Um ícone inibidor

Apolíneo, um atleta, inteligente, um bom cargo, um genro sonhado por pretensas sogras; belíssima, escultural, fiel, apaixonada, uma diva, helena, Afrodite:-amantes, este é o modelo a ser seguido.

Formavam o casal perfeito, seriam a pedra angular de uma raça a competir com aquela sonhada por Hitler, iniciadores de uma geração a ser contemplada.

Um pensador, Thomas Hobbes, afirmou um dia que o homem nasce mau e ambicioso, e confirmando a teoria, o herói da raça pura conheceu uma milionária e a ambição se pôs a latejar em sua cabeça; abandonou todos seus planos, sua missão de agente irradiador e abandonou sua amada, levado pelos sonhos de casas, carros e viagens.

O cifrão não lhe permitiu viagens, pois ela era apegada a suas raízes; acentuou suas alergias, pois ela era apegada a gatos e não lhe deu filhos,ela era infértil.

Um marasmo, uma masmorra, uma repetição de dias ao lado de uma mulher ciumenta, que não gostava de banhos e que nunca se aproveitava daquilo que o dinheiro poderia lhe proporcionar

Arrependimento não faz o tempo voltar atrás, ela viveu com ele por mais de cinqüenta anos e, quando morreu, ele já não era capaz, nem tinha forças para gozar do legado material que ela deixou.

O único luxo que ele viveu foi o velório que providenciou e do qual eu estive presente, afinal, laços de parentesco me obrigaram a comparecer, e lá eu estava.

Esquife de mogno, alças de puro bronze, até o cardápio no morgue era irrepreensível, bolachas e pães com frios atiçavam a gula de quem comparecia para “reverenciar” a morta.

Eu a olhei, fria e impassível e vi quanto era feia: nariz adunco, lábios que eu tenho certeza nunca foram beijados, barriga proeminente, ainda que magra, só não notei a palidez, pois ela sempre foi pálida, pele embaciada. Ninguém poderia afirmar que a morte lhe dera um suavidade bonita, era certo que o crucifixo dependurado no ambiente fiscalizava e inibia grandes mentiras, servia de ícone inibidor.

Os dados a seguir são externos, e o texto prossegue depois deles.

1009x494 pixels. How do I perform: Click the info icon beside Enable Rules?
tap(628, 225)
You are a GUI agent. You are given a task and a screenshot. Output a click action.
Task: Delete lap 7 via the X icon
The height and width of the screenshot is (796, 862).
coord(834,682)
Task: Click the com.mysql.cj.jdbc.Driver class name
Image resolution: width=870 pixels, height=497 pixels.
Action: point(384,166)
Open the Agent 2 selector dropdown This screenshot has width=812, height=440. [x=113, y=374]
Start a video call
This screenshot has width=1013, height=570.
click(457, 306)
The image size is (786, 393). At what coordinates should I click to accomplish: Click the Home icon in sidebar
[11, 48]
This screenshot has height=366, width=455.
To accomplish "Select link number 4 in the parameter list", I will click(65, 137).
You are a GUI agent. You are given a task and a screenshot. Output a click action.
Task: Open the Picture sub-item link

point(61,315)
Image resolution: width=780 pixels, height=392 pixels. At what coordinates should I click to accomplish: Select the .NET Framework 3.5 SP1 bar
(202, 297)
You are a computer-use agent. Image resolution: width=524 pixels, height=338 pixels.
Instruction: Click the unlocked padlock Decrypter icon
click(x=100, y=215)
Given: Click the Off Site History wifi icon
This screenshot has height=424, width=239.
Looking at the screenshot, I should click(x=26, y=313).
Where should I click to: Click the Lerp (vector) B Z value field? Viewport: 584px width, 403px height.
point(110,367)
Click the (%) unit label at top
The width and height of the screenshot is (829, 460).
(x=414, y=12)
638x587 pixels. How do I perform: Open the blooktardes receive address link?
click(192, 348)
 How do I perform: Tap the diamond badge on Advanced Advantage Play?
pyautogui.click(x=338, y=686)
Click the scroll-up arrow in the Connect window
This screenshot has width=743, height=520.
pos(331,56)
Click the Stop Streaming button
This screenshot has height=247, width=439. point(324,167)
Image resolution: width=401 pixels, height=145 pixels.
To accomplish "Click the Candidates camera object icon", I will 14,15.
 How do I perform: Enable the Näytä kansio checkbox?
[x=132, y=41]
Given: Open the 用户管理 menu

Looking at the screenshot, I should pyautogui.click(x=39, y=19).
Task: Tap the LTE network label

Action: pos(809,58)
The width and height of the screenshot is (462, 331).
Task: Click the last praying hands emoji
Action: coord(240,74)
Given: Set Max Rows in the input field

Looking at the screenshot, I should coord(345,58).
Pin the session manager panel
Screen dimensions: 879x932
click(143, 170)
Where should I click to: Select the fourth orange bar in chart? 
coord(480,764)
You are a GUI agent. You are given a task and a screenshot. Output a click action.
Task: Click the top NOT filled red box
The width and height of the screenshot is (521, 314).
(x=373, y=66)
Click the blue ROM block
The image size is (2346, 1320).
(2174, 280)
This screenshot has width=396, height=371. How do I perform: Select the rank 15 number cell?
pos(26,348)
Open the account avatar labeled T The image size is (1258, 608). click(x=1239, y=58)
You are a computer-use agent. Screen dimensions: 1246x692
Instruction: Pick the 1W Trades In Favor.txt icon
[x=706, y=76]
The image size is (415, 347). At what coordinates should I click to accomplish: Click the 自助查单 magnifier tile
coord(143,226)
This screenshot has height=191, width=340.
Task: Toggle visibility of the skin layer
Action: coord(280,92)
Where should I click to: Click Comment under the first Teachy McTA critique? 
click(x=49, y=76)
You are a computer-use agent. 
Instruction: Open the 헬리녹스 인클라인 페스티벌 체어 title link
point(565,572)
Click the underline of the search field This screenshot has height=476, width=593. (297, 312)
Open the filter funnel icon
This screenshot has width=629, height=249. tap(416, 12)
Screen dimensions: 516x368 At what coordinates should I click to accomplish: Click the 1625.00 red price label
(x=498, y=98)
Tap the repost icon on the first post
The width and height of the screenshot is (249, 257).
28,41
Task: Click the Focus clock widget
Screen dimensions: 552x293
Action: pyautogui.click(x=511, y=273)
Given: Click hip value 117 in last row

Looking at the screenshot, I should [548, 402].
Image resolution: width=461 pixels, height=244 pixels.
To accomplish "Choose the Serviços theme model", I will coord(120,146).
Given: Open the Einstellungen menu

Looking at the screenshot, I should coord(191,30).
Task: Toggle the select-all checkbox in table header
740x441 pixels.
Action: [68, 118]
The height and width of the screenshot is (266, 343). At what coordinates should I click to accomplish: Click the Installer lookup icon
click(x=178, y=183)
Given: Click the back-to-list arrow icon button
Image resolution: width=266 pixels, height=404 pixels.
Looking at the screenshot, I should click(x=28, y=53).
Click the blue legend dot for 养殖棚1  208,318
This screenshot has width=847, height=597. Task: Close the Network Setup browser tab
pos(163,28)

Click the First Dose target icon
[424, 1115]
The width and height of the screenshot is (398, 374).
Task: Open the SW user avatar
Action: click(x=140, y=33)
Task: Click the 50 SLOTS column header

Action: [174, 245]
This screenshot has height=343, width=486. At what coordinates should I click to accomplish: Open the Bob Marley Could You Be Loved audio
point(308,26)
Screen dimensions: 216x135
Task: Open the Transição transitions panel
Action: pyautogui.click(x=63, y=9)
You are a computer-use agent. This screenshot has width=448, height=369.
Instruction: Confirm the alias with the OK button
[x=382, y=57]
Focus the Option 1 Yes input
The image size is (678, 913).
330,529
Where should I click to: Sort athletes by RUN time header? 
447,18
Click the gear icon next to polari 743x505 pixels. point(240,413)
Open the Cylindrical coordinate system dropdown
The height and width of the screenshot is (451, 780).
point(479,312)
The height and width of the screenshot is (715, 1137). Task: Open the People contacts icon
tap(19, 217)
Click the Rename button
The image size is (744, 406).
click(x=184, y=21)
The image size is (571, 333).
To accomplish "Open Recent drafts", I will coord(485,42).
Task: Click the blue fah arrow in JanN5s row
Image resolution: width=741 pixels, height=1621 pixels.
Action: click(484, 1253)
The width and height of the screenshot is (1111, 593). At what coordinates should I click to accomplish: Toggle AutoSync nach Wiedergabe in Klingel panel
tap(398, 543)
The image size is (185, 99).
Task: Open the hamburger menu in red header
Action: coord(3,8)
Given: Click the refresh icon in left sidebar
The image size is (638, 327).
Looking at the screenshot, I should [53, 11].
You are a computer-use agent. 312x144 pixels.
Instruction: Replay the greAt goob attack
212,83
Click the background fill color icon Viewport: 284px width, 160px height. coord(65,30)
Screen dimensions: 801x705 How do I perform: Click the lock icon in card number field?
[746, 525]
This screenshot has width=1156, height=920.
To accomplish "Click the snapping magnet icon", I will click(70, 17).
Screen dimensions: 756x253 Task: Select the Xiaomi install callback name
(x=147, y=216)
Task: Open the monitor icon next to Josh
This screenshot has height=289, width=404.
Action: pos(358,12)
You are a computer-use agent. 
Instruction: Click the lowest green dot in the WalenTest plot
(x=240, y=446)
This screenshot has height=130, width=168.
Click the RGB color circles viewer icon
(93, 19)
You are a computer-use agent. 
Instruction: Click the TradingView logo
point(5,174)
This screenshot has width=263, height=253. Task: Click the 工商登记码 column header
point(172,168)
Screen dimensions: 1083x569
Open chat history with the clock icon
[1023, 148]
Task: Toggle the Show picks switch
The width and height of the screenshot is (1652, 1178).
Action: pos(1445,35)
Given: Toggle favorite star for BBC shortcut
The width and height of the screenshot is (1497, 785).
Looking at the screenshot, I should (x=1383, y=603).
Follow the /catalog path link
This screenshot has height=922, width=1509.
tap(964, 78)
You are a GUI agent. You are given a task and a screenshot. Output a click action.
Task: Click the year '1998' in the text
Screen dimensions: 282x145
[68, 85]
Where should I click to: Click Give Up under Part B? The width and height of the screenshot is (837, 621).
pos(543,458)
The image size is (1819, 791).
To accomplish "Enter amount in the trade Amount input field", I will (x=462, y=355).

De positivo, se podemos ressaltar algo de positivo em velórios, foi a ausência de um clima mórbido, de tristeza, ninguém muito triste, particularmente o viúvo, e pude até ouvir risos de crianças, supus que pudessem ser dos filhos da antiga noiva, como que num grito de retaliação.

O momento era de reflexão e eu me pus a refletir: uma pessoa destituída de todos os atributos ainda poderia ser castigada pela infertilidade?

-Eureka, eureka, eureka, quase gritei , sem tirar a roupa

Ordenei meu raciocínio, para não ferir o “de cujus”, ou servir de oferenda, e dei meu veredicto, apoiado na feiúra dela:

-Ela não era estéril, a ausência da prole ficava assim justificada: ele nunca a comeu em vida...fim.